**BRIEF:** Transcribe every line of the entries from the one containing "Tap the step number 3 circle" through the last line of the entries, keeping each line exactly as it stands.

**RECORDS SUPPLIED:**
-- BEGIN --

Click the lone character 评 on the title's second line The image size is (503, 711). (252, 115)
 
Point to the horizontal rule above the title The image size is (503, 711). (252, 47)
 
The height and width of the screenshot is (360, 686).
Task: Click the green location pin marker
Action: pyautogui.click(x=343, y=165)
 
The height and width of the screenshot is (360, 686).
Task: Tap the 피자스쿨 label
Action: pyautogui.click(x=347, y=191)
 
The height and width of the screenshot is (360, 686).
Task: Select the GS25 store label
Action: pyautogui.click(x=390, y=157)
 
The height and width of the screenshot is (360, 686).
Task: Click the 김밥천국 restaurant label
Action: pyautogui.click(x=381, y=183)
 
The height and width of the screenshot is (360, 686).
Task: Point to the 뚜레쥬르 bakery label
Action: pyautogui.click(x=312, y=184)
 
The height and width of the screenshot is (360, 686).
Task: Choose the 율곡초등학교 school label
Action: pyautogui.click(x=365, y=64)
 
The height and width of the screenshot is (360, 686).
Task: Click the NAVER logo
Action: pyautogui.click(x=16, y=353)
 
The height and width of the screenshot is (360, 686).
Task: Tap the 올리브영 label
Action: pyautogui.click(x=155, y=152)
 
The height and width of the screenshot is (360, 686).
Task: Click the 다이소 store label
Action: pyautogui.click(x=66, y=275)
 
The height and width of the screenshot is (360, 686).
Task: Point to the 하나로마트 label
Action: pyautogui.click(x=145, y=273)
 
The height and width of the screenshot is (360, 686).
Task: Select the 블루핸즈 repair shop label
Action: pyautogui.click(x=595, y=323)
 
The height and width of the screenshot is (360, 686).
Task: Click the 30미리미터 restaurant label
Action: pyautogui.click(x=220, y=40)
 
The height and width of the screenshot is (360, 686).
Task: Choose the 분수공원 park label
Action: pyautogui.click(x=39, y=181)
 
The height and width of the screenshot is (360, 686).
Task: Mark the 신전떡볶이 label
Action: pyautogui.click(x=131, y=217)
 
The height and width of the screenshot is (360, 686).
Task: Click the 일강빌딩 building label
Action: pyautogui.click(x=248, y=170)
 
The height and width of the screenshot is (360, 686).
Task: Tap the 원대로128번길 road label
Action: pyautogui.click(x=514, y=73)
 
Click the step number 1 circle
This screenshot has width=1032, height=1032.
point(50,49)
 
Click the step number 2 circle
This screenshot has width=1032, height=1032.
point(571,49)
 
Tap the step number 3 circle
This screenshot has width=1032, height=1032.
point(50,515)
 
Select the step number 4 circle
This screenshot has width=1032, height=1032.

-- END --

**COMPLETED EXERCISE:**
Tap the step number 3 circle
This screenshot has width=1032, height=1032.
point(50,515)
 
Select the step number 4 circle
This screenshot has width=1032, height=1032.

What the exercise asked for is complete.